🎚️ The global throttle mechanism

Instead of projecting each row/column independently, we introduce a single global scalar:

0<\alpha_t\leq 1.

The update becomes:

\boxed{ \theta_{t+1} = \theta_t-\alpha_t\eta G_t }

where:

G_t=\nabla_\theta\mathcal{L}(\theta_t).

This is important because the update remains parallel to the original gradient update.

Raw update:

\Delta\theta_t^{\text{raw}} = -\eta G_t.

Controlled update:

\Delta\theta_t^{\text{ctrl}} = -\alpha_t\eta G_t.

Therefore:

\Delta\theta_t^{\text{ctrl}} = \alpha_t\Delta\theta_t^{\text{raw}}.

So:

\cos \left( \Delta\theta_t^{\text{ctrl}}, \Delta\theta_t^{\text{raw}} \right) = 1.

That means global throttling preserves the direction of learning. It only changes the speed.

This is the key contrast:

\text{row/column κ projection} \Rightarrow \text{may rotate the update}

\text{global throttle} \Rightarrow \text{preserves the update direction}

Estimation of local curvature/sensitivity

Finding the actual hessian is computationally expensive and sometimes even not feasible. Thus, the controller chooses $\alpha_t$ using an online curvature estimate.

The gradient is:

G(\theta)=\nabla_\theta\mathcal{L}(\theta).

The Hessian is the derivative of the gradient:

H(\theta) = \frac{\partial G}{\partial\theta} = \nabla_\theta^2\mathcal{L}(\theta).

> [SHORT TASK] In the passage on the global throttle mechanism, what does global throttling preserve, and what does it change? You won't need the data that follows to respond.

Records from a data collection:
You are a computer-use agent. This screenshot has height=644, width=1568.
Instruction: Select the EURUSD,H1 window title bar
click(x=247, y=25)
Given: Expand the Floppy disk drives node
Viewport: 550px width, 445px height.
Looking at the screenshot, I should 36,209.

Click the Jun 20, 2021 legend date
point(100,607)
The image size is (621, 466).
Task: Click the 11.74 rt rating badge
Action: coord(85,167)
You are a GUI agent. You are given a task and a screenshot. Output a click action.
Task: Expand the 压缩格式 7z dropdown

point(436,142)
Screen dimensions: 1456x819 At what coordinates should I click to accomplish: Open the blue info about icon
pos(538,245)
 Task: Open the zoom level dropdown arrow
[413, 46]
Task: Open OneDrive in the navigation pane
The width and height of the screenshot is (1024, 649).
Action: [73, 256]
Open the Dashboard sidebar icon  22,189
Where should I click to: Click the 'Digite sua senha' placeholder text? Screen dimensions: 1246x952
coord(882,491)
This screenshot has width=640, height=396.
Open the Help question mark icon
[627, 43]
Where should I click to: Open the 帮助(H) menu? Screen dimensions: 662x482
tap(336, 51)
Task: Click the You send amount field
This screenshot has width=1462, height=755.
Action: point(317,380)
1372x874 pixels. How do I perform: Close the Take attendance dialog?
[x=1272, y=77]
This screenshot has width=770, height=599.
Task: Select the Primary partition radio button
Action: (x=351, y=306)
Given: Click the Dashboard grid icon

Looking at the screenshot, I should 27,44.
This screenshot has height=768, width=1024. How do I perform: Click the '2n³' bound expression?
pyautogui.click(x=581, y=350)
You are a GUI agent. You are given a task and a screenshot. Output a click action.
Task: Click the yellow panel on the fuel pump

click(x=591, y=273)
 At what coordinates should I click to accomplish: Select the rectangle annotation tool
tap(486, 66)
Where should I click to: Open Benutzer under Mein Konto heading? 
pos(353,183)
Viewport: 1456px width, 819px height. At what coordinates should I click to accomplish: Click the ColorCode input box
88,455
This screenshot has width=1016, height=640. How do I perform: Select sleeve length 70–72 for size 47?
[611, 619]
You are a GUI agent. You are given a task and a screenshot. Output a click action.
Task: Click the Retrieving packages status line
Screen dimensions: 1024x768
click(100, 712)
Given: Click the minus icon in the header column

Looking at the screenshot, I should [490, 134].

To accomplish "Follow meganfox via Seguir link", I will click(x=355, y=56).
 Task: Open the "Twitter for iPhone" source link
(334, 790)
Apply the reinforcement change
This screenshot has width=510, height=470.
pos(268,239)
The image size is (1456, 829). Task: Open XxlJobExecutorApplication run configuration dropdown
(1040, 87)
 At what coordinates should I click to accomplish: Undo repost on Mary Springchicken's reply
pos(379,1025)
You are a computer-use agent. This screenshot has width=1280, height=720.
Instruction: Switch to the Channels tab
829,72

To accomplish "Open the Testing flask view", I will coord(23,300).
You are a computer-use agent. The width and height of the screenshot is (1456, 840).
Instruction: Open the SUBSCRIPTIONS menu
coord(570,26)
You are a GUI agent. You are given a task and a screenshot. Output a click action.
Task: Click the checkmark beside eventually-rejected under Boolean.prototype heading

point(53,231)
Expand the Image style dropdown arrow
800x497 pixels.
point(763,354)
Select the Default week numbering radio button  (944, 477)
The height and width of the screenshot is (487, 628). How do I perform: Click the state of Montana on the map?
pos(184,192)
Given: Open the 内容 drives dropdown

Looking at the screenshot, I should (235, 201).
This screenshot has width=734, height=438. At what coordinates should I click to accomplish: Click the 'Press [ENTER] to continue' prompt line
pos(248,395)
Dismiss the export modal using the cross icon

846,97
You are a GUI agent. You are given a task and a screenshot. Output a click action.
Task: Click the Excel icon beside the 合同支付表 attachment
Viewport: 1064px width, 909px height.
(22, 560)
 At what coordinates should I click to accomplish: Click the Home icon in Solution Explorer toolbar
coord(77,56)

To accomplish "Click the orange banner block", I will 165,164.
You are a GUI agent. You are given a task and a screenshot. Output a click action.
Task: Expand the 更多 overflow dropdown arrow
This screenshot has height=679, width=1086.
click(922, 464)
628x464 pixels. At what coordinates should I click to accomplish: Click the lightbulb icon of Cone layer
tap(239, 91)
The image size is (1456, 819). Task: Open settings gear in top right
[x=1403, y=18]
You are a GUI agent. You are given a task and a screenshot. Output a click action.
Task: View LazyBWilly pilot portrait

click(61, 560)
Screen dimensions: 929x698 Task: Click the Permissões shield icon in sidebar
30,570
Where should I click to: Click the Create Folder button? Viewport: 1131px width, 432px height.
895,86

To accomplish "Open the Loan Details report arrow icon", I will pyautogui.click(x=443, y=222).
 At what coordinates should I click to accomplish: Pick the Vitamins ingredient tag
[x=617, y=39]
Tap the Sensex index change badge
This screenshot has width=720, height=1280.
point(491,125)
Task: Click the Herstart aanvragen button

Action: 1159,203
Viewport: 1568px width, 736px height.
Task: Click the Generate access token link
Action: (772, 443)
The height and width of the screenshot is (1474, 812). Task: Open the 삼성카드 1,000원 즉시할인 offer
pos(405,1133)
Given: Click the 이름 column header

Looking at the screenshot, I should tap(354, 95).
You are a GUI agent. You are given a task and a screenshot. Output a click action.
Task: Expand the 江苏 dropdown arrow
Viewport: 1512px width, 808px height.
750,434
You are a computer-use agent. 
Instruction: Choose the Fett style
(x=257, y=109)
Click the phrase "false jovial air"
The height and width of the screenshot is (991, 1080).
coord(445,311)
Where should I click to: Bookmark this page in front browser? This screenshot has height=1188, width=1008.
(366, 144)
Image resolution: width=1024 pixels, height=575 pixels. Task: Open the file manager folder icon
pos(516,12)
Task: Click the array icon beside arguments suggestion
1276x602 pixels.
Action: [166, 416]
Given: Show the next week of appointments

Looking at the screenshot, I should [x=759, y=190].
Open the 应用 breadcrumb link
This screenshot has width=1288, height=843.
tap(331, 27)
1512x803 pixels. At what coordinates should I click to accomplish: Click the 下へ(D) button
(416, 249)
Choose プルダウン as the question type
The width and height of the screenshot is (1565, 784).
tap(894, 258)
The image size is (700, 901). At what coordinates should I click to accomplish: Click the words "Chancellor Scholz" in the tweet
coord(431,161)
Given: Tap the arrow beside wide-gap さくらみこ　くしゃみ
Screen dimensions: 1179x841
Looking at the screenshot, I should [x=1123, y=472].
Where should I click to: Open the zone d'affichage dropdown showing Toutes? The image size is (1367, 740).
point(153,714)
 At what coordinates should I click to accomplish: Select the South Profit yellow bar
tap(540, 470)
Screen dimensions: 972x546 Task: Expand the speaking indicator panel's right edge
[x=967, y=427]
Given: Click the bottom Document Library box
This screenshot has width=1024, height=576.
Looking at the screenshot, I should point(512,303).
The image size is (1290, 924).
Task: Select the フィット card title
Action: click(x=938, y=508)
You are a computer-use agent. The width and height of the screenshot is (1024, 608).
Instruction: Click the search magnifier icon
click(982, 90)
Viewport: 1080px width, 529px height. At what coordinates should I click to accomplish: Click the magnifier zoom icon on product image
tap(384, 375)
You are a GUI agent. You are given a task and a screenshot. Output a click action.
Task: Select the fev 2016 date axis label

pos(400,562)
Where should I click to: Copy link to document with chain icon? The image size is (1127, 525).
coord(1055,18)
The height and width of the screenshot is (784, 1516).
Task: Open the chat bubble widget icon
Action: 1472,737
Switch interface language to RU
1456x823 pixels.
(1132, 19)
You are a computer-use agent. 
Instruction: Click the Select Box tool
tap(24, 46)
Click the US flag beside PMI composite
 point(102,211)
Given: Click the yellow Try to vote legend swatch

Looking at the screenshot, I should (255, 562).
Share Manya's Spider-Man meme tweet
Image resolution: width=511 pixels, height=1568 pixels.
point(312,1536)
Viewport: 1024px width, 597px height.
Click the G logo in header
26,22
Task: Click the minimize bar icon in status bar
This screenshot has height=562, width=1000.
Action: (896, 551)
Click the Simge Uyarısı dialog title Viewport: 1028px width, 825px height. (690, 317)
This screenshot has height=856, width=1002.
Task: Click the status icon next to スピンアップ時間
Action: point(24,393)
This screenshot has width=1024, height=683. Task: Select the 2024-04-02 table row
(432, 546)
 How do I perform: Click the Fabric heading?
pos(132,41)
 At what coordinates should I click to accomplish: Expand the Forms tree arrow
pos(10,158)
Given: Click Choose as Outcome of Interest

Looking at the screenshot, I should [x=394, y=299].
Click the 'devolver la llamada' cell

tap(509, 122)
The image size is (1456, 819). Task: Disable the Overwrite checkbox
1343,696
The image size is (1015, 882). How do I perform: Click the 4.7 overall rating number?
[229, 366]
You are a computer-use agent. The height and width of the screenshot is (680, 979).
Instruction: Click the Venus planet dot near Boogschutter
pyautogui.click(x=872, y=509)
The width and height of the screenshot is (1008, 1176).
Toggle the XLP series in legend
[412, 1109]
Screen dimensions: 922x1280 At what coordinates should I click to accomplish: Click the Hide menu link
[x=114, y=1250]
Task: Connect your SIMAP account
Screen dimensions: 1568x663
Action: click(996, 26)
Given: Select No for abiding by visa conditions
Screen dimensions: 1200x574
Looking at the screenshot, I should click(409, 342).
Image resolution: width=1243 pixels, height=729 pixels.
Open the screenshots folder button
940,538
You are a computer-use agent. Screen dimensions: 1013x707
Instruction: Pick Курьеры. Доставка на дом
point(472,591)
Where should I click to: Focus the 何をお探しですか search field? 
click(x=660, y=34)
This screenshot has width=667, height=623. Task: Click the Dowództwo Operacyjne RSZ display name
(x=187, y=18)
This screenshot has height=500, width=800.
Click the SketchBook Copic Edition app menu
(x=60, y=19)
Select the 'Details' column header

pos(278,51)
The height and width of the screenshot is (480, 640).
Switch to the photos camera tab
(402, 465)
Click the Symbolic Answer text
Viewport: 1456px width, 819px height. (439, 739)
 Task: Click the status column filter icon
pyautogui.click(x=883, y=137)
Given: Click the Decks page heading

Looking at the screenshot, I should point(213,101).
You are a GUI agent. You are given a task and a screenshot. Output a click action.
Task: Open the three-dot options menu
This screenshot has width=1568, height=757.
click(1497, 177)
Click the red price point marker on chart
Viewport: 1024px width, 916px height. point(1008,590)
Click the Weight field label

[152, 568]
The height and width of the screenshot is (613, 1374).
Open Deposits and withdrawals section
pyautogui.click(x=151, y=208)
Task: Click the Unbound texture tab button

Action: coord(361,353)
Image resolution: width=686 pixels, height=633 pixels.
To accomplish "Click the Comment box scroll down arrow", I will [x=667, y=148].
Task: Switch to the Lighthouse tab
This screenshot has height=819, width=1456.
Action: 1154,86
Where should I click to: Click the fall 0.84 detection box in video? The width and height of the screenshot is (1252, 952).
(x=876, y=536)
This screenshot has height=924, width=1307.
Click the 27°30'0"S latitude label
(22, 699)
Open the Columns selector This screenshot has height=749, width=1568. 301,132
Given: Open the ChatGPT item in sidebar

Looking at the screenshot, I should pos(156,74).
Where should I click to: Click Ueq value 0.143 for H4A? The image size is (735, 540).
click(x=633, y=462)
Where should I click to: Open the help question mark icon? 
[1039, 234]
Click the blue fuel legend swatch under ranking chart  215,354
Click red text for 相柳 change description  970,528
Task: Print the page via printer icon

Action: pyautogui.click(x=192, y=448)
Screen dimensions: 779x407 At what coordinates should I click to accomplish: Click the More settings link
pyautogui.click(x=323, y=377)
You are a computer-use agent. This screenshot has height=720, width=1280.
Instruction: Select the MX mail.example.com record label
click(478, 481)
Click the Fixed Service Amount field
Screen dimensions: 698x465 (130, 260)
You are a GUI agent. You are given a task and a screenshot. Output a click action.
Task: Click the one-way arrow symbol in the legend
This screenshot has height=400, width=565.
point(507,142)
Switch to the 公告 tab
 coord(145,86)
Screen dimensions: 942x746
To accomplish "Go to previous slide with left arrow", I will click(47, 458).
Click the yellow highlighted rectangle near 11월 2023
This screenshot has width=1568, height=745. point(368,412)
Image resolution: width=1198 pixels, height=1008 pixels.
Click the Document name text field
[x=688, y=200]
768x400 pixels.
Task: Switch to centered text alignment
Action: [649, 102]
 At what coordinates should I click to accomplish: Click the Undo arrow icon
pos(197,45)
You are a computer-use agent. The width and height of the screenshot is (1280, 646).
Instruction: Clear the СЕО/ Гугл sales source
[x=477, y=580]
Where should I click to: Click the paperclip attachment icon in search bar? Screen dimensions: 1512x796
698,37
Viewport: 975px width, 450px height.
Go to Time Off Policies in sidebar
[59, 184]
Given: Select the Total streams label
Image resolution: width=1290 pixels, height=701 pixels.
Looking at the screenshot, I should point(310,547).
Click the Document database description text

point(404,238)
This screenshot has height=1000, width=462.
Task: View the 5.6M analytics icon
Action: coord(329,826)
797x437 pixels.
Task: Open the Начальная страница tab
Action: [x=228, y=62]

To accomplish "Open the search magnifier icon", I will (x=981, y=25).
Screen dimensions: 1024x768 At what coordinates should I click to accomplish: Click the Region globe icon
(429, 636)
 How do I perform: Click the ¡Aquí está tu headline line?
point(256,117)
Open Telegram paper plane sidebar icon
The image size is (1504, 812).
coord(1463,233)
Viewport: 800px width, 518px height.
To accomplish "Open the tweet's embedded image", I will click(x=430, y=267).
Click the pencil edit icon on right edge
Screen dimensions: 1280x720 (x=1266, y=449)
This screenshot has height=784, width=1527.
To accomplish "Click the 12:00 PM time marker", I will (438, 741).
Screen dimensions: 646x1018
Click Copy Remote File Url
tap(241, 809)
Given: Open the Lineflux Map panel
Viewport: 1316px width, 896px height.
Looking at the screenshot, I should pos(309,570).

> [EXERCISE SOLUTION] It preserves the direction of learning and changes only the speed.